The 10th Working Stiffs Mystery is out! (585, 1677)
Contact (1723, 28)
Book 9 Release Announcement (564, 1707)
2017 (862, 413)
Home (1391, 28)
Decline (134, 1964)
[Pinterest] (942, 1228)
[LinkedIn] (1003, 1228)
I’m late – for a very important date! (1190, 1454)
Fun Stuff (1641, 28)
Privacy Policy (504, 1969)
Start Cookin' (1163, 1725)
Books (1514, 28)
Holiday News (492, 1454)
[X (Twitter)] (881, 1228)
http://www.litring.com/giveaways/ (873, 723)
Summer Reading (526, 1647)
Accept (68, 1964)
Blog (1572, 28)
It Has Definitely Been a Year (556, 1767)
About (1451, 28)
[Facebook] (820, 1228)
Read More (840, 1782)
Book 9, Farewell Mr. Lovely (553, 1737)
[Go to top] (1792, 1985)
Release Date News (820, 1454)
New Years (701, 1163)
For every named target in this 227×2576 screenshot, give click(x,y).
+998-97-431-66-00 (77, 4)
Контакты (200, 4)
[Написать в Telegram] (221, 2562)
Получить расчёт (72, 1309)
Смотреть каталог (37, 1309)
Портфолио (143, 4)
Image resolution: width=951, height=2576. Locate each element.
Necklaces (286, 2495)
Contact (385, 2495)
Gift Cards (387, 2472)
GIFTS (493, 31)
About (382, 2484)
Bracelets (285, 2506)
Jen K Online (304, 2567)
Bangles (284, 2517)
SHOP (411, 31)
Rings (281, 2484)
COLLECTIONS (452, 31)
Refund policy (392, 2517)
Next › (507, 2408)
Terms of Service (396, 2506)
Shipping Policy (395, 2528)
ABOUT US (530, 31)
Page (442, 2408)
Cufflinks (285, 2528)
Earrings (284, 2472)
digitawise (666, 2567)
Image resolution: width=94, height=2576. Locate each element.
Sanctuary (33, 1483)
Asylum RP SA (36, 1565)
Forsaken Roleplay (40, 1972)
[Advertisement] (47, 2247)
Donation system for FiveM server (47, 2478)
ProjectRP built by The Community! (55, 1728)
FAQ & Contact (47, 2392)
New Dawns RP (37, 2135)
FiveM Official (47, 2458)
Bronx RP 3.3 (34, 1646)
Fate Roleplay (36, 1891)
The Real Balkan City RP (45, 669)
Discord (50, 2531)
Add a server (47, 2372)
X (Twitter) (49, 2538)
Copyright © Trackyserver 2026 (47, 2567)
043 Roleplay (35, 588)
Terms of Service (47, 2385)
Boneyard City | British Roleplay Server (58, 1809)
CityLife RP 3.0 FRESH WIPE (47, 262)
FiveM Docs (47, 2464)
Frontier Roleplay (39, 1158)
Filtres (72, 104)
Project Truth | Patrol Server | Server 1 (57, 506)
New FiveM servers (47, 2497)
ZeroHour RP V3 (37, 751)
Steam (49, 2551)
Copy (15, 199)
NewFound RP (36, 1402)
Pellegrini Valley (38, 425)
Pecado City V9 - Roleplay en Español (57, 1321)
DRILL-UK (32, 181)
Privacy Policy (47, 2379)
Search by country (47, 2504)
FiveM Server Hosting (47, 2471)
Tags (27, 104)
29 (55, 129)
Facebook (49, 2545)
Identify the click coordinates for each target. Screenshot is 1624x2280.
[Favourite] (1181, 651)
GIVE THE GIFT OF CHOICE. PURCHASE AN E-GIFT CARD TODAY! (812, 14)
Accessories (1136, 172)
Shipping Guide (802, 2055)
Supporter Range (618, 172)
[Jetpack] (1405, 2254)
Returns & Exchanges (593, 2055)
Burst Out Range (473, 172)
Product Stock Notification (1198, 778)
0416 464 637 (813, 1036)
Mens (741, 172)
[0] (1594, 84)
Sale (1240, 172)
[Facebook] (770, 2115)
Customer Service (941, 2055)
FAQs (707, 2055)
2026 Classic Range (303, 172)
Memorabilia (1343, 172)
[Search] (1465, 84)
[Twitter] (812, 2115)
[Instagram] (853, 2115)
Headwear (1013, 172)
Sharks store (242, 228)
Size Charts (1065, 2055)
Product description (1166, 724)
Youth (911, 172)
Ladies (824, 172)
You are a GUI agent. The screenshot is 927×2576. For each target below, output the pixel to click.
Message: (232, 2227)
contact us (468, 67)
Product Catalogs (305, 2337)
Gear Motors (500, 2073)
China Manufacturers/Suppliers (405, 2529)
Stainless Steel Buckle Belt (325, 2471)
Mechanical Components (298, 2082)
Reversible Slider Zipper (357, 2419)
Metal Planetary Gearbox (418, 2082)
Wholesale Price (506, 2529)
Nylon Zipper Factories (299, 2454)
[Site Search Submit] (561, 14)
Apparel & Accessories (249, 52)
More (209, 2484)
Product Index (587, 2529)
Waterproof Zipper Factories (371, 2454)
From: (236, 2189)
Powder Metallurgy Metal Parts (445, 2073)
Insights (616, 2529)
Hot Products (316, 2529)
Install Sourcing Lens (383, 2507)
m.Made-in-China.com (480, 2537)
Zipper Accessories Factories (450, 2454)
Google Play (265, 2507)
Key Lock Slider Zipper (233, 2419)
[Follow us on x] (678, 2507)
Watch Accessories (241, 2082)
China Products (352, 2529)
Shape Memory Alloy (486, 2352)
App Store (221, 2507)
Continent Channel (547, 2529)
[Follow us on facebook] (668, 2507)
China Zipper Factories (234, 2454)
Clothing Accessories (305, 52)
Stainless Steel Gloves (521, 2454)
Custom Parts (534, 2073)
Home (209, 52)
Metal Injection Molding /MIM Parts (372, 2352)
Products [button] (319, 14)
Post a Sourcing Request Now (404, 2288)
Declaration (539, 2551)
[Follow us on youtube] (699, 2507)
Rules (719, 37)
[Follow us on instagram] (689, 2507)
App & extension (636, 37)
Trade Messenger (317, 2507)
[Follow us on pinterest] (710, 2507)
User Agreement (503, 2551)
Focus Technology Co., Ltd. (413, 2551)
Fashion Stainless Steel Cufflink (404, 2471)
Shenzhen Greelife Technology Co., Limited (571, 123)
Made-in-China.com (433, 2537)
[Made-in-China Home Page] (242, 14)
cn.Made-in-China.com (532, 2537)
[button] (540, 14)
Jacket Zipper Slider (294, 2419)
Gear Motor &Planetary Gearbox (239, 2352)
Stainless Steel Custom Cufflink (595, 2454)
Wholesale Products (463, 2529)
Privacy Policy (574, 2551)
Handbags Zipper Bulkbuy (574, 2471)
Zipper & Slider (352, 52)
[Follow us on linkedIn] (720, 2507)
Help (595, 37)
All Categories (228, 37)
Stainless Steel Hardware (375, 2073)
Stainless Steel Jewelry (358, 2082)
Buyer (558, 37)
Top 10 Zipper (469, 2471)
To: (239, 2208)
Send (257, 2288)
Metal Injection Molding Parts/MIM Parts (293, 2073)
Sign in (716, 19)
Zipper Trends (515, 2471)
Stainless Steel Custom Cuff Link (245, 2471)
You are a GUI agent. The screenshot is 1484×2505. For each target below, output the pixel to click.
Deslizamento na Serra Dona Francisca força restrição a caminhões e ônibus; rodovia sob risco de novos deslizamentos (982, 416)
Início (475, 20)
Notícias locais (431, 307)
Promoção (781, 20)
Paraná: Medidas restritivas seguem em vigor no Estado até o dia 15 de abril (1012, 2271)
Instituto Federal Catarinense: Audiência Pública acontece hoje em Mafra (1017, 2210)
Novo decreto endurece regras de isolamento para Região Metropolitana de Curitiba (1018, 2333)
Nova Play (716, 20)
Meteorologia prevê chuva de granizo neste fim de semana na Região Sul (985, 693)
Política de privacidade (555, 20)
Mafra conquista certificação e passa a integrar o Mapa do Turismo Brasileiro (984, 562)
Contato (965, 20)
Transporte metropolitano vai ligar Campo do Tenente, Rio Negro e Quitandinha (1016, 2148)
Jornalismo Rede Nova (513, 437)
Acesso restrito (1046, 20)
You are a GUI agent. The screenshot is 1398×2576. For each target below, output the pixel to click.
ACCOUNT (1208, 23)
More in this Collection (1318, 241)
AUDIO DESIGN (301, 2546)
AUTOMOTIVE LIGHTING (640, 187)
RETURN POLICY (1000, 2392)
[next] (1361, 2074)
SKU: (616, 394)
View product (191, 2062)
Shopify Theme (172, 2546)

◆ ◆ ◆

» **Task to complete**: The lines above, starting at the one with "Shipping Guide (802, 2055)" and ending at the one with "Size Charts (1065, 2055)", are the only ones to return, exactly as written.

» **Task output**:
Shipping Guide (802, 2055)
Supporter Range (618, 172)
[Jetpack] (1405, 2254)
Returns & Exchanges (593, 2055)
Burst Out Range (473, 172)
Product Stock Notification (1198, 778)
0416 464 637 (813, 1036)
Mens (741, 172)
[0] (1594, 84)
Sale (1240, 172)
[Facebook] (770, 2115)
Customer Service (941, 2055)
FAQs (707, 2055)
2026 Classic Range (303, 172)
Memorabilia (1343, 172)
[Search] (1465, 84)
[Twitter] (812, 2115)
[Instagram] (853, 2115)
Headwear (1013, 172)
Sharks store (242, 228)
Size Charts (1065, 2055)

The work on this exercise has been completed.